Gérardmer 2005 — Jour 4

Vincent Julé | 30 janvier 2005
Vincent Julé | 30 janvier 2005

Intoxication cinématographique

Journal de bord / 29 janvier 2005
En fin de festival, baisse de régime. Le réveil est une agression et le petit-déjeuner n'est qu'un signe de plus qui vous avertit d'une journée de gavage. Le chemin jusqu'aux films se fait avec difficulté, et souvent en retard. Les yeux sont gonflés et la bouche s'entrouvre sans que l'on s'en rende compte. On repense alors à la veille, aux séances de dernière minute ou aux séances tardives. Car un festival, c'est l'assurance de ne pouvoir rendre compte des films projetés en temps et en heure. Et comme par hasard, ce sont en général ces films qui créent la surprise ou l'engouement.

Petits exemples :

LA PEAU BLANCHE
Réalisateur : Daniel Roby (Québec, 2004)

Film canadien présenté en octobre 2004, le film de Daniel Roby a écumé tous les festivals avec la même réputation de petit film bien foutu. Effectivement, cette dernière n'est pas usurpée et le film surprend par sa gestion sans effets du fantastique. La peau blanche est plus proche de l'aspect romantique du genre, comme il y a quelques années, La sagesse des crocodiles de Po-Chih Leong, avec son approche sensuelle de la peau et de la chair dans une histoire qui tient parfois de la thèse sociologique fantastique sur le racisme. Sous ses allures austères que l'on jurerait emprunté au Dogme de Lars Von Trier, l'histoire de ce jeune étudiant blanc qui a une aversion maladive pour les rousses et qui tombe amoureux de l'une d'elle est une petite surprise. Du genre de celle que l'on garde pour soi car elle ne plairait à personne. La collection Arlequin qui tourne au sacrifice sanglant, gageons que le jury y sera sensible.

BUBBA HO-TEP
Réalisateur : Don Coscarelli (USA, 2003)

Star des festivals du monde entier depuis désormais deux ans, Bubba Ho-Tep ne pouvait qu'être projeté en séance de minuit pour les fous du genre et les accrocs du culte. Bruce Campbell, de retour pour jouer le King en maison de retraite devant la caméra du réalisateur de Phantasm (mieux vaut cela qu'ouvreur chez Sam Raimi), c'est un objet qui semblait dédié à cet horaire. Quand, en plus le pitch sent le culte (une momie vient déranger le calme de la maison de retraite d'Elvis Presley et J.F. Kennedy) et la mise en scène réserve des séquences du même acabit (le dit monstre fait une course poursuite avec un retraité en chaise roulante), l'audience ne peut que se lâcher. Effusion de rires et applaudissements pour cette série B subversive et trash, comme on aimerait en voir plus souvent. Le plus étonnant est que le réalisateur se permet des petits moments de poésie ringarde pour rappeler avec émotion que son style est maintenant parasité par les blockbusters et les trop petits budgets.

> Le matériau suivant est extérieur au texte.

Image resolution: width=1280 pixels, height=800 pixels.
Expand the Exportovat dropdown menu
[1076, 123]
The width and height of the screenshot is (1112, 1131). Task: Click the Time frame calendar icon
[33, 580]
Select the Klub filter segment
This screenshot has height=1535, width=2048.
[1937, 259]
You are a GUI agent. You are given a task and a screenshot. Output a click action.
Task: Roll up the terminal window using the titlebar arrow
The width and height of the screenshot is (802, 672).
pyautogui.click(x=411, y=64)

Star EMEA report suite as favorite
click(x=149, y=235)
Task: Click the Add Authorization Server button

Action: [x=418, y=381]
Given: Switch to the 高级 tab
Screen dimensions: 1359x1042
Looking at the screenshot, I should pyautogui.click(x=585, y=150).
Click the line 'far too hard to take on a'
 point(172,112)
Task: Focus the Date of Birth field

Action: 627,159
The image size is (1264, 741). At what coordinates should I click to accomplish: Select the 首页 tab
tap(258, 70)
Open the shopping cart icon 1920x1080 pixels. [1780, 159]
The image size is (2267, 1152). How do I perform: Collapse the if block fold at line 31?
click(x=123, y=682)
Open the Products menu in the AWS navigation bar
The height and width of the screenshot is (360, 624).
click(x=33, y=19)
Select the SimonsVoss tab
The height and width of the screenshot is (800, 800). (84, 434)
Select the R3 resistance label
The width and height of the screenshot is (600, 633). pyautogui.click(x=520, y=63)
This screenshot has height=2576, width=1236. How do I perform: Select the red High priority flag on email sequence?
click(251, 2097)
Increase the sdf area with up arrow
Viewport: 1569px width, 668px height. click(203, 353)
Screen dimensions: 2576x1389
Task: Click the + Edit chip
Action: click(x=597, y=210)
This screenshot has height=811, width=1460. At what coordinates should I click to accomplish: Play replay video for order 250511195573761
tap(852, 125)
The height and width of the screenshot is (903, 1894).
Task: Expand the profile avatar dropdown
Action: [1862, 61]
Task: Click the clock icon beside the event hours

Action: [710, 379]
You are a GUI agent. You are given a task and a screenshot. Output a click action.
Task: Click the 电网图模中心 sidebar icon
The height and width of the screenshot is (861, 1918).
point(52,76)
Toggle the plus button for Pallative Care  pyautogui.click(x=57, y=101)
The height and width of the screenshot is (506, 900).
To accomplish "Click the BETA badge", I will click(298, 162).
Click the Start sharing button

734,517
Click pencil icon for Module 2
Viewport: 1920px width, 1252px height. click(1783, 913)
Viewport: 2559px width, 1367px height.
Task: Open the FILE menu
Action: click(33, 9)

Restons lucide, il y a toutefois des contre-exemples parfaits.

CAMARA OSCURA (Deadly Cargo)
Réalisateur : Paul Freixas (Espagne, 2004)

Cinq personnes parties faire de la plongée sous-marine découvrent le cadavre d'un homme à la surface de l'eau. Peu après, ils perdent leur bateau et se retrouvent seuls au milieu de l'océan. Ils pensent être sauvés à la vue d'un cargo, mais sont en fait loin du compte. Avec son entrée en matière à la Open Water, ce Deadly Cargo espagnol présage non pas du meilleur, mais au moins du bon. Une fois embarqué à bord du maudit bateau, le réalisateur séduit toujours grâce à un traitement visuellement brut, et narrativement radical. Ainsi, au jeu des Dix petits nègres, les premières victimes ne sont pas toujours celles que l'on croit. Du genre : « les femmes et les enfants d'abord ! » Ce n'est qu'après avoir franchi cette extrême, un peu douteux tout de même, que le film commence à prendre l'eau. Les personnages courent, crient, comme dans tout survival – un terme à la mode en ce moment - qui se doit, mais ne meurent plus. Ils prennent la tasse tout au plus. Rapidement, le film se caricature lui-même et finit dans une fausse insouciance, bête et douteuse.

TRAUMA
Réalisateur : Marc Evans (Royaume-Uni, 2004)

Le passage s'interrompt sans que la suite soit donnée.